··· Records for the exercise

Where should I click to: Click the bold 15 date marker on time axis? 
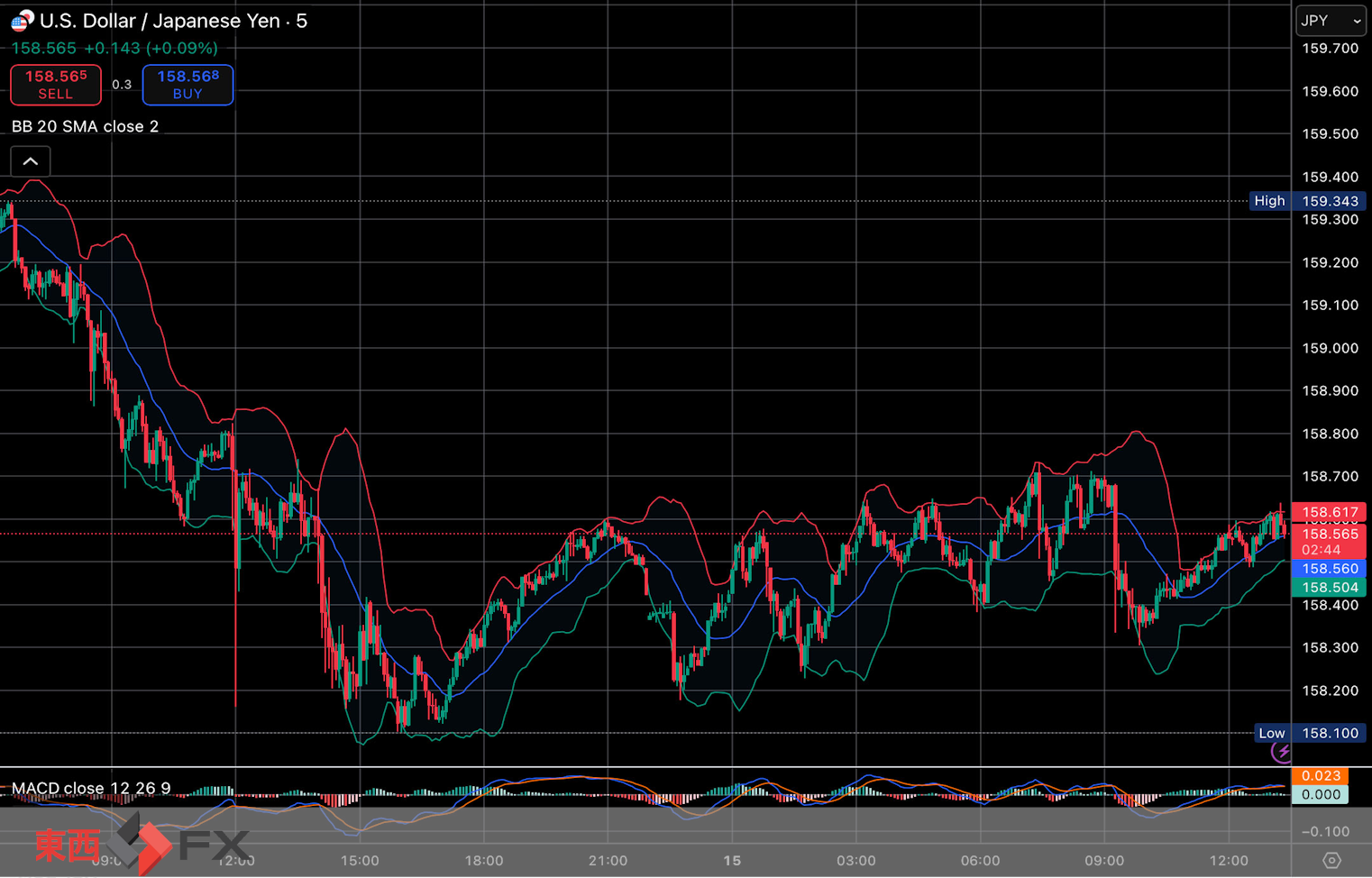tap(732, 860)
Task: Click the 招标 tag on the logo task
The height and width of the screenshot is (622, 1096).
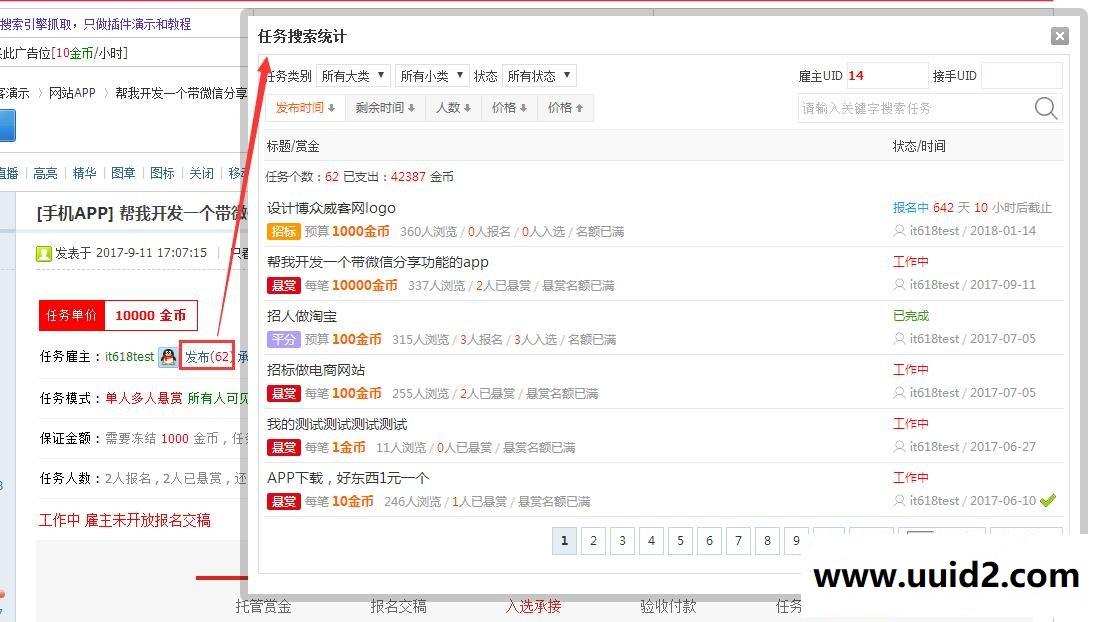Action: pos(283,231)
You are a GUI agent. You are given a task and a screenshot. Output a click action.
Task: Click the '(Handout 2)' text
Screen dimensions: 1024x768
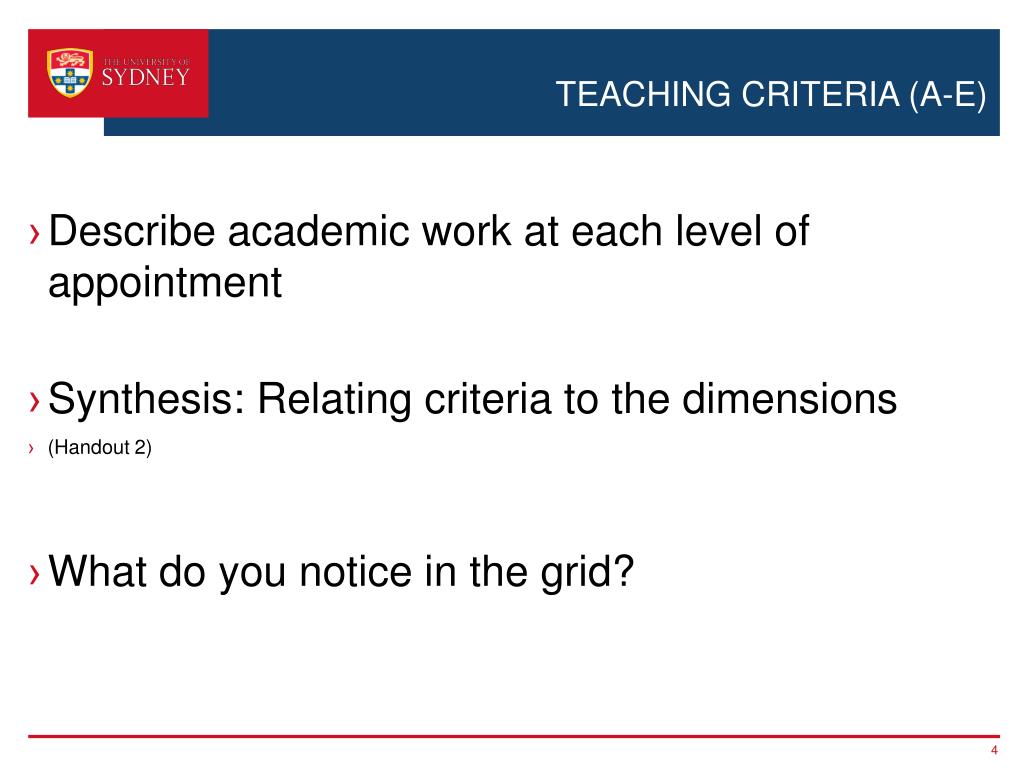point(100,448)
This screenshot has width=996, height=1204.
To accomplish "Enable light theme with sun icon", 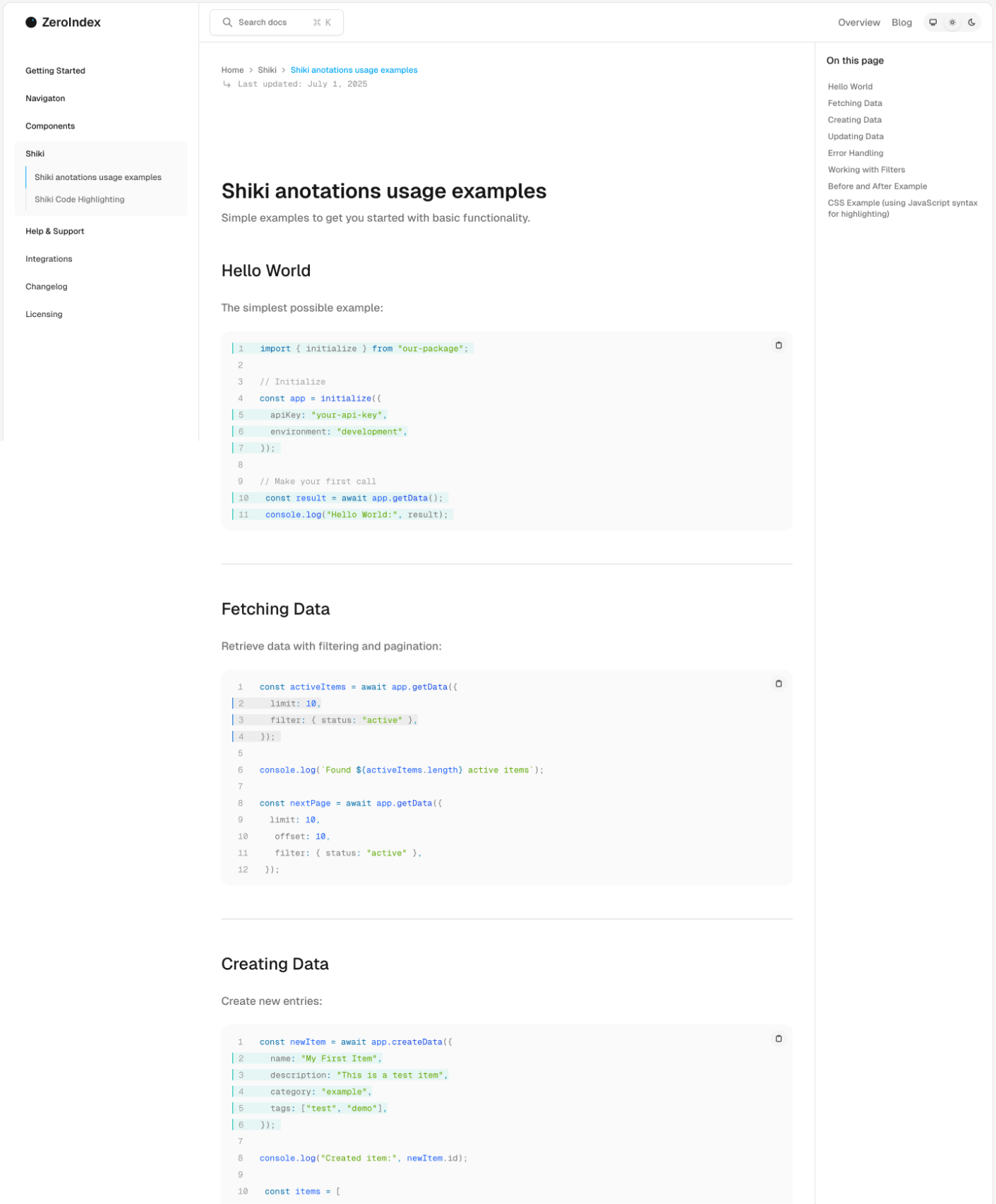I will click(952, 23).
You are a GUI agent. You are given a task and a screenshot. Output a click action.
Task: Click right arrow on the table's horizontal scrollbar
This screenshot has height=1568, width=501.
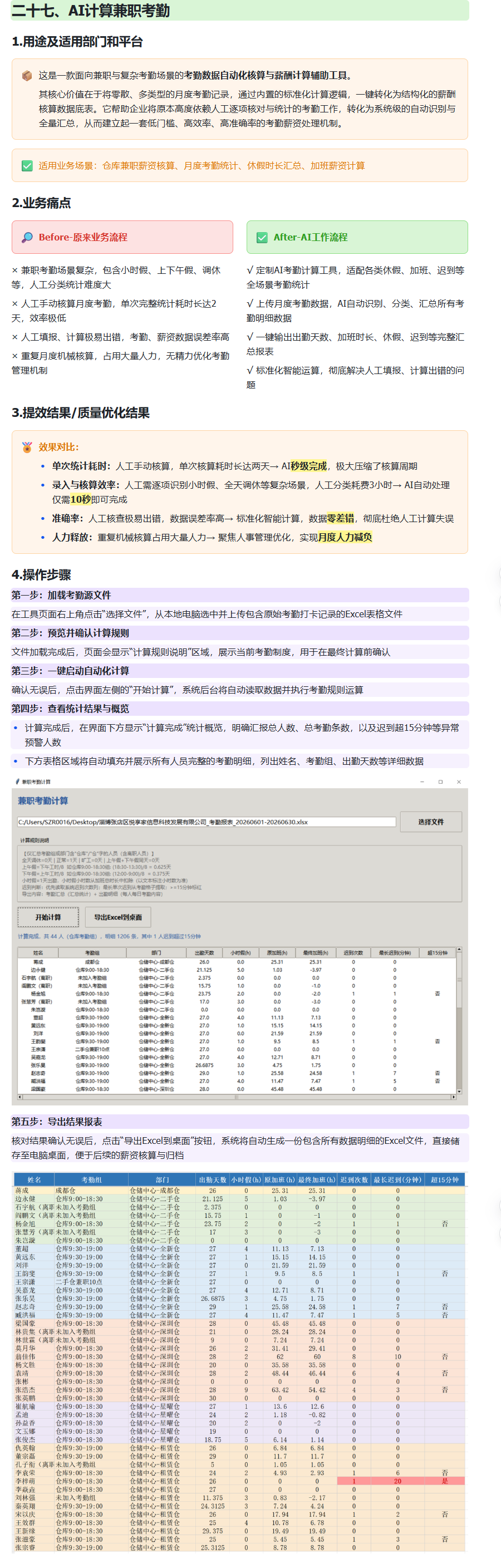point(453,1097)
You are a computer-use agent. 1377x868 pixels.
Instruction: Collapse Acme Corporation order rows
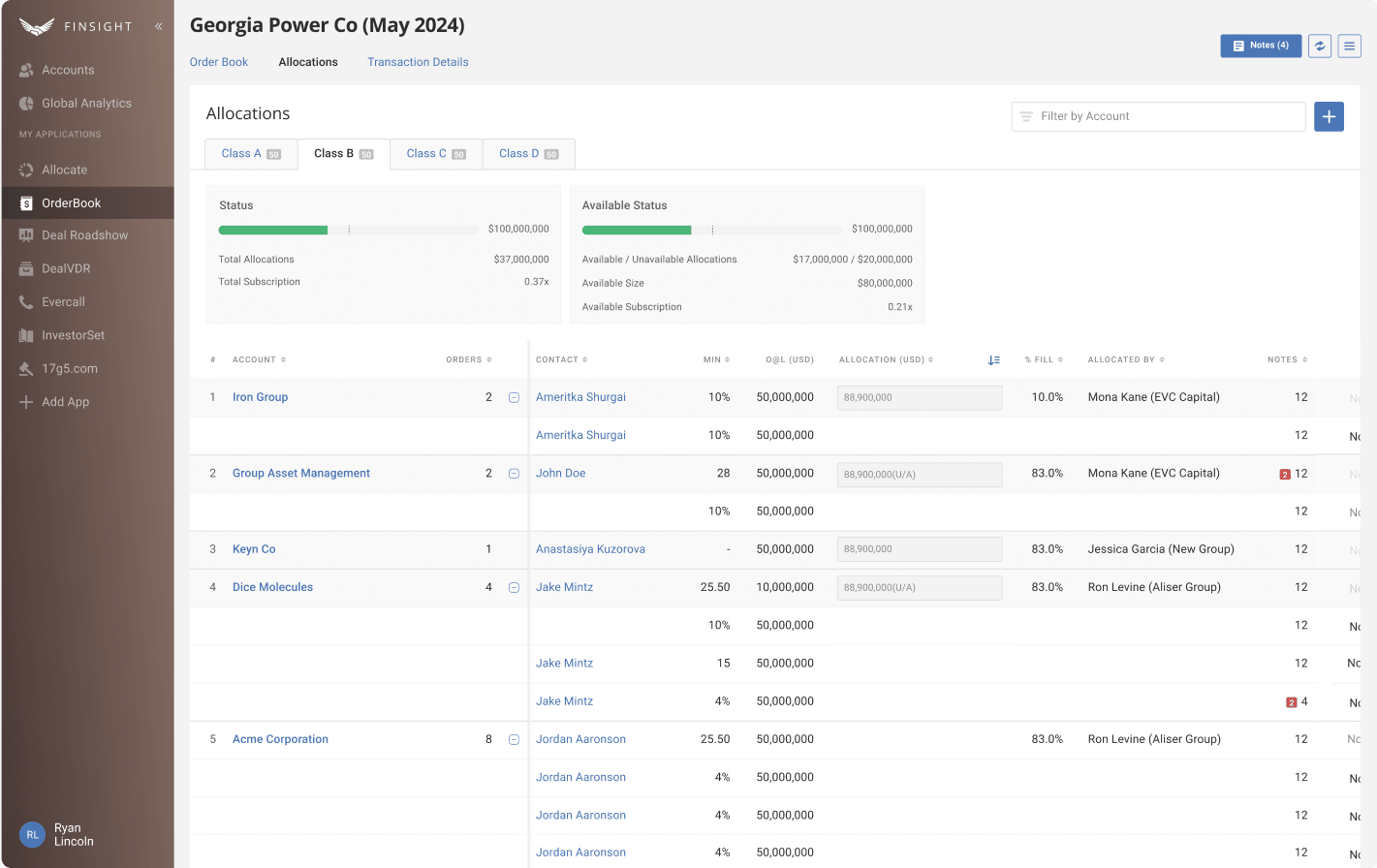pos(514,739)
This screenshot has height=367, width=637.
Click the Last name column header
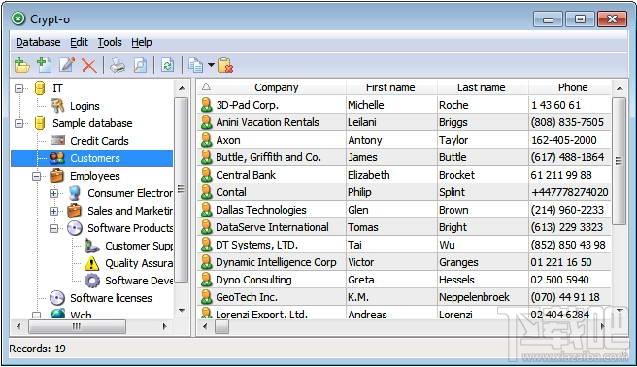(482, 87)
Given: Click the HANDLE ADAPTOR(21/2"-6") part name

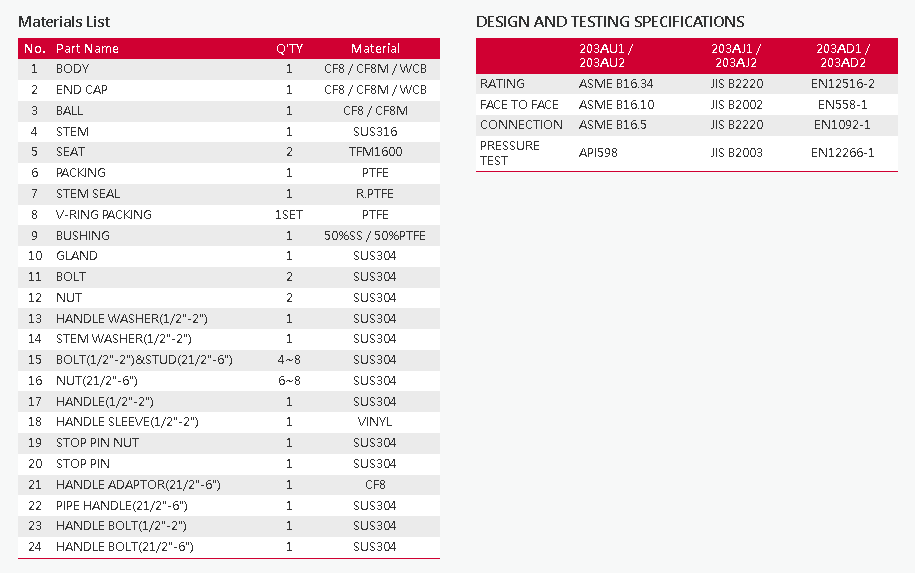Looking at the screenshot, I should (x=138, y=484).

······

Directions
Each line from the line containing "Click the Last name column header" through the final line of the data above must be retyped exactly; nothing else, and no pictures, may appear.

Response to the task
Click the Last name column header
(482, 87)
Given: Click the HANDLE ADAPTOR(21/2"-6") part name

Looking at the screenshot, I should (x=138, y=484).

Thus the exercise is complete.